Where a line of the listing below includes the word "sidebar", reproduce that line.

+++++

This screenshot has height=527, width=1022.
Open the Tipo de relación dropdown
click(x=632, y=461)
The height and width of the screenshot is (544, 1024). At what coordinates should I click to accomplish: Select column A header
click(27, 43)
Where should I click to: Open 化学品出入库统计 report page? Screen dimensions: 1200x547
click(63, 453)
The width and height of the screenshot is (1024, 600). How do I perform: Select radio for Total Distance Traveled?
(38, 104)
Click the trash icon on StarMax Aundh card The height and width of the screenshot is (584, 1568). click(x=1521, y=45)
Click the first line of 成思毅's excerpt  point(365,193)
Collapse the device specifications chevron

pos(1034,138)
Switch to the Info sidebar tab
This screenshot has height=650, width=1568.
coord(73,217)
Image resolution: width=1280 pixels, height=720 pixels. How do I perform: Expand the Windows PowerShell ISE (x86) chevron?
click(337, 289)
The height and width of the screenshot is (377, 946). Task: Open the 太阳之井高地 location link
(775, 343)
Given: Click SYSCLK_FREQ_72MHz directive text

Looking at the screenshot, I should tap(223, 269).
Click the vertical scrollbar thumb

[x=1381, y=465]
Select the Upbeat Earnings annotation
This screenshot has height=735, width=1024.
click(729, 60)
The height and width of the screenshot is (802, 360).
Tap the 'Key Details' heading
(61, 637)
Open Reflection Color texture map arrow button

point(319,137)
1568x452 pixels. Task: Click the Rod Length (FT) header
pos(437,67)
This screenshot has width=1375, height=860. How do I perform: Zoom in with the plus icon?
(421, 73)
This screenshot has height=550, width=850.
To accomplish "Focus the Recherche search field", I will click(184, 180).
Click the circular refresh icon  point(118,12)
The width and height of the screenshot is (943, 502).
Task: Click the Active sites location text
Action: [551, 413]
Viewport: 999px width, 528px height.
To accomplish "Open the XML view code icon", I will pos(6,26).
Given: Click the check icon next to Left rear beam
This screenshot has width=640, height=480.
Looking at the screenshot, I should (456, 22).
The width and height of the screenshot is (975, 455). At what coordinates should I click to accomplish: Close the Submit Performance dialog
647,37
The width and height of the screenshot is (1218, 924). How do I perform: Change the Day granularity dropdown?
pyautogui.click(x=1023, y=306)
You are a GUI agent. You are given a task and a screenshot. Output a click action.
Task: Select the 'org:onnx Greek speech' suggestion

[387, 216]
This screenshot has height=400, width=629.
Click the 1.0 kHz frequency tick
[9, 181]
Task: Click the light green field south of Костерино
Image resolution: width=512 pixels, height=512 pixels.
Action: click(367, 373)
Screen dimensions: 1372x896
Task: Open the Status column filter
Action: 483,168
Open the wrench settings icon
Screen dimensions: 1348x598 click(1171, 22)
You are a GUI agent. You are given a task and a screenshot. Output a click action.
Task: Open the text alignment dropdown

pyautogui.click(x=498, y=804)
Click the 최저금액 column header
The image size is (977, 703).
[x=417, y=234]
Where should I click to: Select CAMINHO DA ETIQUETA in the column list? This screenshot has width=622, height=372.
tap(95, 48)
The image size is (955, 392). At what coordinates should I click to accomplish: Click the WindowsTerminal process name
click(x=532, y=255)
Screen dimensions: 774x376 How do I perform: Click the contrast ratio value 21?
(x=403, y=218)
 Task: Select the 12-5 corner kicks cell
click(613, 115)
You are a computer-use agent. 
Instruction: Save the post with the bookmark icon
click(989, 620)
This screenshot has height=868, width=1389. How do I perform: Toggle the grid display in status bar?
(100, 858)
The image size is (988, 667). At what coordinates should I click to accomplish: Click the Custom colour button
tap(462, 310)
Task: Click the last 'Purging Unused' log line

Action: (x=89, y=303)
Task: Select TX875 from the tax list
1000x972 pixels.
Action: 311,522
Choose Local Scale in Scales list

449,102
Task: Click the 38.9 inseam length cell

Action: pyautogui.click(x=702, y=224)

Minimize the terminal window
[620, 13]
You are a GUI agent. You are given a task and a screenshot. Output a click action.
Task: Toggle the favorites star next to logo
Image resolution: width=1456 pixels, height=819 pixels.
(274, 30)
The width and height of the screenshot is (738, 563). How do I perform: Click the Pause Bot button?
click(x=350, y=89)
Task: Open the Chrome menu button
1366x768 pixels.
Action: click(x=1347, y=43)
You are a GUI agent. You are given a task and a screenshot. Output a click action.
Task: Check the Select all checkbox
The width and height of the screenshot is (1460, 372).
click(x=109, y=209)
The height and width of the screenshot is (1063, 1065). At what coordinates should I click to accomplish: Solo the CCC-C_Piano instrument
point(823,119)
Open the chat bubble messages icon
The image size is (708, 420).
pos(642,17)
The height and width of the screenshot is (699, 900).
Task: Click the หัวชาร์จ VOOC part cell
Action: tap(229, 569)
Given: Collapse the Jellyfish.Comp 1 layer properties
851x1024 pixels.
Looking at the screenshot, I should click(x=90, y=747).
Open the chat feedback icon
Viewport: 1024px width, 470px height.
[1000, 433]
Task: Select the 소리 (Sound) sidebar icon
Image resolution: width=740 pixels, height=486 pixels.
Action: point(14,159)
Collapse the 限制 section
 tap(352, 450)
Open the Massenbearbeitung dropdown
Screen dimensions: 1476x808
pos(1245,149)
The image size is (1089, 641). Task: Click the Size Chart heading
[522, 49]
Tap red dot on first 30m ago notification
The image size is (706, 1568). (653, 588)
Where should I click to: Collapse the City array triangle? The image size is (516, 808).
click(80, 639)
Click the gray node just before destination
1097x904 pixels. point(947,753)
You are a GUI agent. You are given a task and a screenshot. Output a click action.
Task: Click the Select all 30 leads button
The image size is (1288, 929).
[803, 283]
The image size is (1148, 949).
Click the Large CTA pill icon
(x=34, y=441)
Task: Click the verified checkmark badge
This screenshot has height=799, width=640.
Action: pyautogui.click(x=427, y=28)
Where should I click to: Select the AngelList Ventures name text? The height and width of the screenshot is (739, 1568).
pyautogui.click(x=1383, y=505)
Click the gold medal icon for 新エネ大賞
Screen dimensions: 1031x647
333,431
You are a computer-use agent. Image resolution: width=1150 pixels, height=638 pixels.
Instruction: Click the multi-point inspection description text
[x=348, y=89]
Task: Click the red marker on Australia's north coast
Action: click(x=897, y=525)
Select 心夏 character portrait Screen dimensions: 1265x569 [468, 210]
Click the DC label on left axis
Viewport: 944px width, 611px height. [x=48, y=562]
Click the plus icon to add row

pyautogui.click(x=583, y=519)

+++++

Result of the exercise:
Switch to the Info sidebar tab
Task: Select the 소리 (Sound) sidebar icon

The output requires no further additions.